Nickum has shown that there seems to be poor delineation in China as elsewhere of the distribution of benefits of water conservancy projects (1980b). Costs of inefficiency and the difficulty of reducing them will be increased with a large interprovincial project.

An economical resolution of Chang Jiang basin development and Shanghai area protection against saltwater backup will require a strong, overarching authority and productive machinery for interprovincial cooperation. Water quantity and quality guarantees to Beijing and Tianjin will also necessitate this type of cooperation and authority. It is important to note that examples of successful interprovincial water projects are still rare in China (see Nickum, Chapter 13). Without the explicit development of administrative machinery to resolve difficulties among provinces there can be little confidence in the project among down-stream areas. Preparation in the offtake provinces of Jiangsu and Henan is considerable and sophisticated. Construction of quite a number of physical components is already under way. Even without state financial support, these provinces are likely to pursue diversion within their boundaries. But in the absence of a guarantee that water will ever reach Hebei, Beijing, Shandong and Tianjin, preparations there are far less extensive with no physical construction.

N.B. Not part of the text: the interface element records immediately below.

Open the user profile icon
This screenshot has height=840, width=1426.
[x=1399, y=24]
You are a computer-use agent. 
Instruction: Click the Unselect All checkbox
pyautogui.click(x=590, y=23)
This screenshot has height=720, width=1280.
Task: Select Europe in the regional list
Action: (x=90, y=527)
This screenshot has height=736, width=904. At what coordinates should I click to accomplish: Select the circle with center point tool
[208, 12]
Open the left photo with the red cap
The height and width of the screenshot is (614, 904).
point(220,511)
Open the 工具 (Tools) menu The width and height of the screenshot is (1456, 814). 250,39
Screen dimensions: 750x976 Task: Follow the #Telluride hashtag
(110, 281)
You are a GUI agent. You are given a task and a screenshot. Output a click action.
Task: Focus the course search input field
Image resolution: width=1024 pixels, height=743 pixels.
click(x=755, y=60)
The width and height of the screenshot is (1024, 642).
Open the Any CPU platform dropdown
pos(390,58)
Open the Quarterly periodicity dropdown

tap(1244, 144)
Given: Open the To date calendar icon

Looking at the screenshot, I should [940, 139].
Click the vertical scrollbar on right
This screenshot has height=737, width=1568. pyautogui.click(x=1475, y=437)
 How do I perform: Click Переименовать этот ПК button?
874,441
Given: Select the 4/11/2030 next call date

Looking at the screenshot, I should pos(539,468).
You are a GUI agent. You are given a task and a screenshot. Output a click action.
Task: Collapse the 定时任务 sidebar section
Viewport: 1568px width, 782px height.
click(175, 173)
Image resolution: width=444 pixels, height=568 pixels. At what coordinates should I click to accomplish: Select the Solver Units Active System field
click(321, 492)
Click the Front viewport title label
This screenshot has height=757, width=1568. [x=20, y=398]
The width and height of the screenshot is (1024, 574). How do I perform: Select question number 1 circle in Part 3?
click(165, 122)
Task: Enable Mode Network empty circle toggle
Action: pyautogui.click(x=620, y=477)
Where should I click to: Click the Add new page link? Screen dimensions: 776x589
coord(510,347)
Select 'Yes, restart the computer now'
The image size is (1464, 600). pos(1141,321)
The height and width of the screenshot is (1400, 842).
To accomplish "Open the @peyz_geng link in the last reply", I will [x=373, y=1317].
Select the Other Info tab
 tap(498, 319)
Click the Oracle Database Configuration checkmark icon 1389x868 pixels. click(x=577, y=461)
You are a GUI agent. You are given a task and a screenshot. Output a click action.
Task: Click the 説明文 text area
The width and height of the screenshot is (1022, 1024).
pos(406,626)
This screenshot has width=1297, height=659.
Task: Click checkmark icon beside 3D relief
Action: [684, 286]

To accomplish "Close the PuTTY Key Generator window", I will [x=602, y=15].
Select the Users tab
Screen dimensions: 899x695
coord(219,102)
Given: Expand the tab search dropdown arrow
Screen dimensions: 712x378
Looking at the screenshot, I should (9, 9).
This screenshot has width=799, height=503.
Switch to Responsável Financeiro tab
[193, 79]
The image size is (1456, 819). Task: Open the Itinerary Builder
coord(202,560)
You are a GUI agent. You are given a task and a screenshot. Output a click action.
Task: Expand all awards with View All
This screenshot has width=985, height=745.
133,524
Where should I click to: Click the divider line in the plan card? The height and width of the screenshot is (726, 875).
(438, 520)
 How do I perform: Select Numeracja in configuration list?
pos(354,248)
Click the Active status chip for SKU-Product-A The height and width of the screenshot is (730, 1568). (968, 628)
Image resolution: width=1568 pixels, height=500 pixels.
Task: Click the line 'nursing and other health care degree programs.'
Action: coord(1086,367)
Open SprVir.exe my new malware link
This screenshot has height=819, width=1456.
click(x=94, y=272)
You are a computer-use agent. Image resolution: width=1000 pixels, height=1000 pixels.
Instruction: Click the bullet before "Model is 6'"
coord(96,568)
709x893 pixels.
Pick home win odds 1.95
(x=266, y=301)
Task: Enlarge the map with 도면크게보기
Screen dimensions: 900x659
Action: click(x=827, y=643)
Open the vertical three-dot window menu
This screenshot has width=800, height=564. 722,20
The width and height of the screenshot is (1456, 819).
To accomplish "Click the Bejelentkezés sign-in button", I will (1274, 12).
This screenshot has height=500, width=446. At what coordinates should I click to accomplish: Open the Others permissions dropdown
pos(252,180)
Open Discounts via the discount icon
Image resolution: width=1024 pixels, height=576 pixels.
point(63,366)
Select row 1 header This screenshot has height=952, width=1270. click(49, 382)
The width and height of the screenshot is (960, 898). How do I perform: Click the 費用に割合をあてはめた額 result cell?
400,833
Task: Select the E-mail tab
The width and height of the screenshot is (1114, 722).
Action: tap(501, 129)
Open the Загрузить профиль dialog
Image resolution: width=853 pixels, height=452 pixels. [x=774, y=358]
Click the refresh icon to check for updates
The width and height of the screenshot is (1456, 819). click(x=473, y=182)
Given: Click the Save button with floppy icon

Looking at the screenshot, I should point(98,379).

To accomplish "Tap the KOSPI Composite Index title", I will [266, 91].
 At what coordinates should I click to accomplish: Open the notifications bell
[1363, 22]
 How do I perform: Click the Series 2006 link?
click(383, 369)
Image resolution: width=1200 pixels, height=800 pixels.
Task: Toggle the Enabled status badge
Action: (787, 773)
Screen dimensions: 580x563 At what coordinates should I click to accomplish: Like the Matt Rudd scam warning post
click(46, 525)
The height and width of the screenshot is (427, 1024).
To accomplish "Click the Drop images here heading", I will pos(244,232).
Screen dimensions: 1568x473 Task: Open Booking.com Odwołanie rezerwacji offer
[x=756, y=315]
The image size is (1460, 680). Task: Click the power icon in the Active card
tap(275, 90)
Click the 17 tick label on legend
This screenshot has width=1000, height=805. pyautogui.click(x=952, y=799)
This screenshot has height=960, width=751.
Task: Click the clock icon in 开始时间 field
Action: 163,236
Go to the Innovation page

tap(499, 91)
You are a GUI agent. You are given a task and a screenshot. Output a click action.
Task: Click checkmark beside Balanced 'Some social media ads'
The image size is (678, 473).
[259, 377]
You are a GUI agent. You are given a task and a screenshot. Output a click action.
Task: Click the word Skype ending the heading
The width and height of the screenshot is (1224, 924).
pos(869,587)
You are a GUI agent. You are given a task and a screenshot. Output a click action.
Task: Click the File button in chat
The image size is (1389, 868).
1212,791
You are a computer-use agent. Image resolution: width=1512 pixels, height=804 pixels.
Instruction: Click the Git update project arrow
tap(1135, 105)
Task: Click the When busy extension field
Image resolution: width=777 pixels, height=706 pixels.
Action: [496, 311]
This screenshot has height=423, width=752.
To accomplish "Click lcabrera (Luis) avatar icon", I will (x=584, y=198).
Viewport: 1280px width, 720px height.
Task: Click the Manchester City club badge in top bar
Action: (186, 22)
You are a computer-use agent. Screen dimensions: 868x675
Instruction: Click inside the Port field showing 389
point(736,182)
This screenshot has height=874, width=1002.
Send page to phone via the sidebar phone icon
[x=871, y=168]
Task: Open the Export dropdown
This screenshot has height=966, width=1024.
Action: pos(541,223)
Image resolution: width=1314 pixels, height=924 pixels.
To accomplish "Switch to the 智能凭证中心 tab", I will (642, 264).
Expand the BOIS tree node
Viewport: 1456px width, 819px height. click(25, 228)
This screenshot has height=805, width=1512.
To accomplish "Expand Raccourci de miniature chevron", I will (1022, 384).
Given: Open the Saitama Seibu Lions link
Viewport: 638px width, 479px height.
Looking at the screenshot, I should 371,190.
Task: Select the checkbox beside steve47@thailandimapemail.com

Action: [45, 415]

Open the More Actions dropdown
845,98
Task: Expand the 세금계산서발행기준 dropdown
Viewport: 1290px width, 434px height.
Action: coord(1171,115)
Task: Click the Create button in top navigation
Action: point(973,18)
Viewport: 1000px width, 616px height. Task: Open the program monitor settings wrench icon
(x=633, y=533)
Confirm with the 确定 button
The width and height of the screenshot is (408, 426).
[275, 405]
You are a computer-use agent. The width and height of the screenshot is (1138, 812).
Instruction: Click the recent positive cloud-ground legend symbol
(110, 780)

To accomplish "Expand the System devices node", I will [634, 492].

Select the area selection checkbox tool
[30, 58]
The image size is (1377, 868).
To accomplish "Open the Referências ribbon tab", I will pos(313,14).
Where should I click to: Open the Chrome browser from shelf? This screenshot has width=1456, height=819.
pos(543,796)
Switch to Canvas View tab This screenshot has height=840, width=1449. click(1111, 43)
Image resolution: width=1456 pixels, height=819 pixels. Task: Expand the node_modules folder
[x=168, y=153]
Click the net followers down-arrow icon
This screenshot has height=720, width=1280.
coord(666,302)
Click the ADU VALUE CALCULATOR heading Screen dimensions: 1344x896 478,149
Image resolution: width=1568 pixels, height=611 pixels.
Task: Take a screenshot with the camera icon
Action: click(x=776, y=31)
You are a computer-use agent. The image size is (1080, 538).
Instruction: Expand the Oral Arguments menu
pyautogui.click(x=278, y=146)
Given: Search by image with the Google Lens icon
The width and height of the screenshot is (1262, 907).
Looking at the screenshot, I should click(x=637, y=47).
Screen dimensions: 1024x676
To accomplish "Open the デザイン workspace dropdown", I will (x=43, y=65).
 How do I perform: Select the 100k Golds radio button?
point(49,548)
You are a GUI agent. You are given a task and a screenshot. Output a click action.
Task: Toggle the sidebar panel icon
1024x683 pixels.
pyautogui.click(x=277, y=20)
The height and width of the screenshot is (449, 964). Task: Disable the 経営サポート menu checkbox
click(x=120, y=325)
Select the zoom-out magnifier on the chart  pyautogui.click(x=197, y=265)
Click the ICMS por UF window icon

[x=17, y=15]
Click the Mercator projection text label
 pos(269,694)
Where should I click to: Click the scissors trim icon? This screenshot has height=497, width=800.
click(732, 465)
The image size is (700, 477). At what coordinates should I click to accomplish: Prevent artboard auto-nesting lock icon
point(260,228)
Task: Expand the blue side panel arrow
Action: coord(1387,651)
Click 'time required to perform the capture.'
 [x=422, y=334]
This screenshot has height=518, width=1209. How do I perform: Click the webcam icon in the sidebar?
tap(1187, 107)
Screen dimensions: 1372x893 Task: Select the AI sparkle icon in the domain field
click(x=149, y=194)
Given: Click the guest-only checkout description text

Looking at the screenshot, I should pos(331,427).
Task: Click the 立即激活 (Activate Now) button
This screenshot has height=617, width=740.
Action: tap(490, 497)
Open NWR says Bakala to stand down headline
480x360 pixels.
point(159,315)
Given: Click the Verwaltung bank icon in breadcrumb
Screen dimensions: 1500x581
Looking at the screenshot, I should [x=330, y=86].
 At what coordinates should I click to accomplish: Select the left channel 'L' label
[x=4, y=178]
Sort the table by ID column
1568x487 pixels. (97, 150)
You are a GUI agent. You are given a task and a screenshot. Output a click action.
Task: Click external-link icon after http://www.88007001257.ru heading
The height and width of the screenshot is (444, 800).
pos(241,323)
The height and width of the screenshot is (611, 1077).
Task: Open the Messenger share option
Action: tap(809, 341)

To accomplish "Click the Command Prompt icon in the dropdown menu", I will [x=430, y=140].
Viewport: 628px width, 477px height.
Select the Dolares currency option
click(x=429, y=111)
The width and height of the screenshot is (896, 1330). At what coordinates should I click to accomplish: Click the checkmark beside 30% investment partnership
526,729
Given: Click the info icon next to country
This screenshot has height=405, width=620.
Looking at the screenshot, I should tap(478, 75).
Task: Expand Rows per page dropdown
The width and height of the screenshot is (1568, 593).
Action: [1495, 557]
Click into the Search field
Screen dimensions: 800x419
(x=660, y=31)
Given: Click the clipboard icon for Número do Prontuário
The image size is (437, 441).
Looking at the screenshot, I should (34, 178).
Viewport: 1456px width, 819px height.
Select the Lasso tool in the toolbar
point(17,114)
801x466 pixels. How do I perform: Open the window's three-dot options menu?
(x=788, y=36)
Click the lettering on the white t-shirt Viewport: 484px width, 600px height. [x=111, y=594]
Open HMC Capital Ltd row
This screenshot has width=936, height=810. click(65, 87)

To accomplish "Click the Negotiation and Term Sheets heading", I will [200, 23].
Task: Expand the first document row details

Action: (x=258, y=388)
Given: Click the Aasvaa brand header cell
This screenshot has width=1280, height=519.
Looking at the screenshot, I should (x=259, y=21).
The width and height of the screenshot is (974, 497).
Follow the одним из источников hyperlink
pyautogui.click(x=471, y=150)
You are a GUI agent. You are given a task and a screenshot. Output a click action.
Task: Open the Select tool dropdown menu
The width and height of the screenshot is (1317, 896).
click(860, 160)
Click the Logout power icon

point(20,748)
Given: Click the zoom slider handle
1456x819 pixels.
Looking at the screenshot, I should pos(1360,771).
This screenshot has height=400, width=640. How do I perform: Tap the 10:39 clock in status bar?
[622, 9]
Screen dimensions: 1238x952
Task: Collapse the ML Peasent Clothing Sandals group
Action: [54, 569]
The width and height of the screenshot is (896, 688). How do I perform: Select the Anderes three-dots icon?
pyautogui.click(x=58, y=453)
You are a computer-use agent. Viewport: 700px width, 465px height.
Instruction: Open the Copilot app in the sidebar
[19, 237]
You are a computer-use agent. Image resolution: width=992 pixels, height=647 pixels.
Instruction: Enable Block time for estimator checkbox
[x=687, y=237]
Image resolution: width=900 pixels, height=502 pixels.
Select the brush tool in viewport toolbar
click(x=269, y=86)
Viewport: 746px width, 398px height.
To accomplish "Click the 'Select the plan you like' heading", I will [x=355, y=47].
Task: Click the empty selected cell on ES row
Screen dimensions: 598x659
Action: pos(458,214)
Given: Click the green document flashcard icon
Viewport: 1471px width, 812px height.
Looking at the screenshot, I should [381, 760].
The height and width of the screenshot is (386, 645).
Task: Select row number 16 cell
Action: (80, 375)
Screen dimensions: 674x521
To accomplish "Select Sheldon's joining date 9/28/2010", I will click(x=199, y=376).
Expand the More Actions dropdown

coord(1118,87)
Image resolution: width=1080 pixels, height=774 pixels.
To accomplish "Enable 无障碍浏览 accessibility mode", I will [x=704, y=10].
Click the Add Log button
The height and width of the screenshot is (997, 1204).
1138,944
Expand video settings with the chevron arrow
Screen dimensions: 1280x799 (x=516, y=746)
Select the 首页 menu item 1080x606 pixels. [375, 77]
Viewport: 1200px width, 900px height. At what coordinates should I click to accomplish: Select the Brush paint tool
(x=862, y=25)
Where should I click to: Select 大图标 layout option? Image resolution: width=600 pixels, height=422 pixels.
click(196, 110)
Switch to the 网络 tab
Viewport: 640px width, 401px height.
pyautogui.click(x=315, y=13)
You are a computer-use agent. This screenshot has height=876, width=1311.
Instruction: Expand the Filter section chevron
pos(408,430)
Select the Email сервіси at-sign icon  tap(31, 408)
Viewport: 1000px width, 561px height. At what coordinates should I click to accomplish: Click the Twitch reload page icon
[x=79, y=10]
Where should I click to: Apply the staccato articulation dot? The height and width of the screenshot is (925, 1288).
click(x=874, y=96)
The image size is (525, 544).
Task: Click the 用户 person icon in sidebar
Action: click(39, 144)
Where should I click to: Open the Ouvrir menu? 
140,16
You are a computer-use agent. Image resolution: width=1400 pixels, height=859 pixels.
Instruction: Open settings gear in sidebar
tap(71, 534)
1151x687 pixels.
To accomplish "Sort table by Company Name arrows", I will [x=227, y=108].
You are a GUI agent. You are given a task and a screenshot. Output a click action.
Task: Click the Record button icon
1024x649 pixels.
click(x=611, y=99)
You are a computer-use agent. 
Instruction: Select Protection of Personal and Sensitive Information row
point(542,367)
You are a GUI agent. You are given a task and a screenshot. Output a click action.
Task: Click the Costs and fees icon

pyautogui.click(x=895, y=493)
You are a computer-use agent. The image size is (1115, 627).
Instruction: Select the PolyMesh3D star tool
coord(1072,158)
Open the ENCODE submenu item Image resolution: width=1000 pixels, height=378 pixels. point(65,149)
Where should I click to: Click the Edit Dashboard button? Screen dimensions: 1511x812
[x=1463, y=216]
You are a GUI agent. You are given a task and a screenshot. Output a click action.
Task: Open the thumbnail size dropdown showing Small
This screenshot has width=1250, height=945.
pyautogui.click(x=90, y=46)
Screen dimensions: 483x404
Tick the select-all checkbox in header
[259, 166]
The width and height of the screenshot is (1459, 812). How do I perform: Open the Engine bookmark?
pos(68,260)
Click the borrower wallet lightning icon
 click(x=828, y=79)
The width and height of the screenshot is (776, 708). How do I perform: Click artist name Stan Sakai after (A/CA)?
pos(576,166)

On the local level, management of freshwater resources involves similar problems without strict overarching control. Each individual locality has little incentive to conserve water since the cost of waste is not borne exclusively by that user but is distributed broadly among all user localities. Similarly, there are insufficient disincentives to reduce pollution of water resources.

In the case of a river or irrigation canal, the problem is even more extreme than that of a reservoir or lake. The individual user locality bears none of the costs of pollution but merely passes them downstream and therefore has almost no pecuniary incentive to reduce the impact of pollutants. The locality has no incentive to conserve water resources since the full cost of wasteful use is borne in the form of shortages downstream, not by the locality itself. Likewise, there are no disincentives to maximum channeling downstream during flood season.

On-farm Water Management. Throughout the world, the general tendency on farms with irrigation districts is over-irrigation, resulting in inefficient water use and, more than occasionally, salinization problems. It seems clear that north China's current salinization difficulties are related to over-irrigation as well as to imperfections in water storage facilities and practices, unusually concentrated precipitation and the high water table. With careful local attention to on-farm water management, yields may be increased in irrigation districts while conserving water. Significantly improved water management cannot be left to sloganeering but must be made the focus of a concerted grassroots development programme (see Skogerboe, Chapter 3). The initial steps along these lines are volumetric irrigation measurement and the establishment of appropriate water fee schedules. The logical order of projects suggests that the water management effort, as well as the establishment of effective machinery for resolving intergroup water disputes, be pursued prior to introduction of large quantities of additional water from outside because: 1) the present value of future expenditures on expensive irrigation construction will be greater if machinery for improving performance in these areas is established in current irrigated districts; 2) the battle against salinization will become a more immediate focus; good experience in these areas will be developed and disseminated and future interbasin transfer efforts will be less likely to risk flooding or salinization; 3) the introduction of systems of efficient water use developed elsewhere along with initial water delivery into a region will be easier than reducing inefficiency later, after water-wasting habits have developed.